There are thousands of people here at this annual celebration of hippydom, scattered over a number of acres in a national park. When I arrived and parked my car I heard some distant drumming through the darkness. Torch in hand, I worked my way down a faint path towards it to find the first stop in a wonderland where the paths are muddy and the people are (generally) happy.

The rainbow tribe call the ‘real’ world Babylon: a land of avarice and pride, lust and gluttony; a land where seven is far too small a number to count the sins committed. It recalls memories for me of the time my father told me the community I was living on was La-La Land; I walked the streets of his city soon after that and everywhere I saw La-La Land: in the vacant stares of the drug affected – legal or illegal, they were everywhere; I saw it in the shallow glorification of the dollar; it was rampant in the media, filled with words like ‘outrage’ and ‘special offer’; the caked on makeup did nothing to cover it and neither did the suits.

That was then.

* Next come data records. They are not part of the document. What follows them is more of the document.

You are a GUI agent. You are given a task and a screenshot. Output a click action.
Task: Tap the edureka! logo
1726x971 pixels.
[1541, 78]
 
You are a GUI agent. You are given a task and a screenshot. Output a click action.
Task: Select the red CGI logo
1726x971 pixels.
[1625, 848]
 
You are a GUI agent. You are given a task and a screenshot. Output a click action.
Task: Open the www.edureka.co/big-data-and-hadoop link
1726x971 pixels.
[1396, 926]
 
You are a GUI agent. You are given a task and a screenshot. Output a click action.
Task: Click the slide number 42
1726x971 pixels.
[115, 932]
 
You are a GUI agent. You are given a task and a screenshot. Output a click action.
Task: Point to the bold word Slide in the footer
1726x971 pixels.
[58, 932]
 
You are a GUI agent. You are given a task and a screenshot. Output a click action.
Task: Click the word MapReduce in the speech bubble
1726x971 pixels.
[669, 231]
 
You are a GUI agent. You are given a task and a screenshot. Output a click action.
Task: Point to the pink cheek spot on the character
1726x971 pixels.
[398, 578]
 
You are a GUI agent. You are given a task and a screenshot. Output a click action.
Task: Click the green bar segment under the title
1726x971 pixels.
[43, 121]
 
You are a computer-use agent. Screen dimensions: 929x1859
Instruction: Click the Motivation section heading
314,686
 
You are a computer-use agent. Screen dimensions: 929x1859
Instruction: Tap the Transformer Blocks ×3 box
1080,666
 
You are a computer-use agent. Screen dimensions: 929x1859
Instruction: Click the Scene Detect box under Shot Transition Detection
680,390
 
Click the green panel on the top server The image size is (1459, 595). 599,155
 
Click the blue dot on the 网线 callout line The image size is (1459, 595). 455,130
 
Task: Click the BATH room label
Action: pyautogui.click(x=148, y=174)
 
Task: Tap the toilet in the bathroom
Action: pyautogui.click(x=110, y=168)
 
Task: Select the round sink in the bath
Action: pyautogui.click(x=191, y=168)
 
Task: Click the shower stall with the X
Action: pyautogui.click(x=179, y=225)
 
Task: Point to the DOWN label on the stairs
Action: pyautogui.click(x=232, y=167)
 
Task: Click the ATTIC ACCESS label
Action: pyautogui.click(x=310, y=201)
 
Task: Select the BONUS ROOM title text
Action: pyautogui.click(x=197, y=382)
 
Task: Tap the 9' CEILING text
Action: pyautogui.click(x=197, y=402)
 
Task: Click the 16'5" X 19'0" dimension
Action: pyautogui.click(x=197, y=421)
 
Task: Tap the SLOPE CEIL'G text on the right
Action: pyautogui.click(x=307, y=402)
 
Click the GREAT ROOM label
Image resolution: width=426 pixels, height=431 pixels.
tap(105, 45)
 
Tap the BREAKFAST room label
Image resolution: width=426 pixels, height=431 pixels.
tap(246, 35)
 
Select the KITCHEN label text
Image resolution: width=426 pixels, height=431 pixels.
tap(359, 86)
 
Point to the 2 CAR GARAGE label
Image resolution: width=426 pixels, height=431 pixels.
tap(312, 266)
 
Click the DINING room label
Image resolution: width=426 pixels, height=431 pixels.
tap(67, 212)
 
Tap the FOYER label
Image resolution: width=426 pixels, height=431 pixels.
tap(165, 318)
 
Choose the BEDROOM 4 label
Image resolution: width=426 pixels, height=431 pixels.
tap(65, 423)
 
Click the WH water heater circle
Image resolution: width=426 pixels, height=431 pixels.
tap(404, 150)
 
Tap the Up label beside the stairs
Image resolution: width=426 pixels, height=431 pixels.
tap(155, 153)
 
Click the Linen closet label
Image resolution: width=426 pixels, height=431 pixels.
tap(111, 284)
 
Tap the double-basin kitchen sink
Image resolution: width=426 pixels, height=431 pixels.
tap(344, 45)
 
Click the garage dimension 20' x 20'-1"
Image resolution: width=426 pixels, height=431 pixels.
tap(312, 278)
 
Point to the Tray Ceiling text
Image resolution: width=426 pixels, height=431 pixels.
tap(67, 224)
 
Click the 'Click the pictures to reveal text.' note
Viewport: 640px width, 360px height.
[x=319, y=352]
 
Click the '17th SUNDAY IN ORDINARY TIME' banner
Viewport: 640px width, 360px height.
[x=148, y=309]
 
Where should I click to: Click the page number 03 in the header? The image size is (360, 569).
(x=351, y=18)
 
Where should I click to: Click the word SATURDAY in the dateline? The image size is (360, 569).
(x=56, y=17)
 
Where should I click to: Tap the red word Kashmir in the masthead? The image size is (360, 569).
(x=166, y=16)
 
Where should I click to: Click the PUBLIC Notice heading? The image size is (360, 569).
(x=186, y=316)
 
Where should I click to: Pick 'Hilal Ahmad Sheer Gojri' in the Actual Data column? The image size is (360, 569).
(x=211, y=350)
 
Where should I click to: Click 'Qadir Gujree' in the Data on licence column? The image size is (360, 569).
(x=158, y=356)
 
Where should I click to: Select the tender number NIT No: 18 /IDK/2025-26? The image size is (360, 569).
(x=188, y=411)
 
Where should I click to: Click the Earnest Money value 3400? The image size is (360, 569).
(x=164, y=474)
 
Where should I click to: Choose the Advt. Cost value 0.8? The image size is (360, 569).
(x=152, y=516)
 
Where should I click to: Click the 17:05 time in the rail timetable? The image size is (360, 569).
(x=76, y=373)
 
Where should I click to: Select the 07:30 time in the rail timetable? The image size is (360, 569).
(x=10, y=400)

I heard someone speak of the ‘chains of Babylon’ last night and had no idea what he meant. I knew exactly what it meant when I wore a suit and bought the special offers and did everything I could to drink the pain away. Now someone says ‘the chains of Babylon’ and I hear ‘the bondage of my mind’. I am sure I could walk through that same city today and see a very different place, just as I recall doing last time I was there.

And after all that, my father was right: I am living in La-La Land. My father is often right. Only La-La Land isn’t a particular place; it is a state of mind. And maybe everybody lives in La-La Land because everybody’s reality is a mere reflection of their mind: I show ten people the same thing and they will all report a different experience. Multiply this by every single sensation and it becomes clear why people can seem so different to one another. Perception is the master of illusion.

So this is La-La Land. As they say here at the Rainbow Gathering: Welcome home!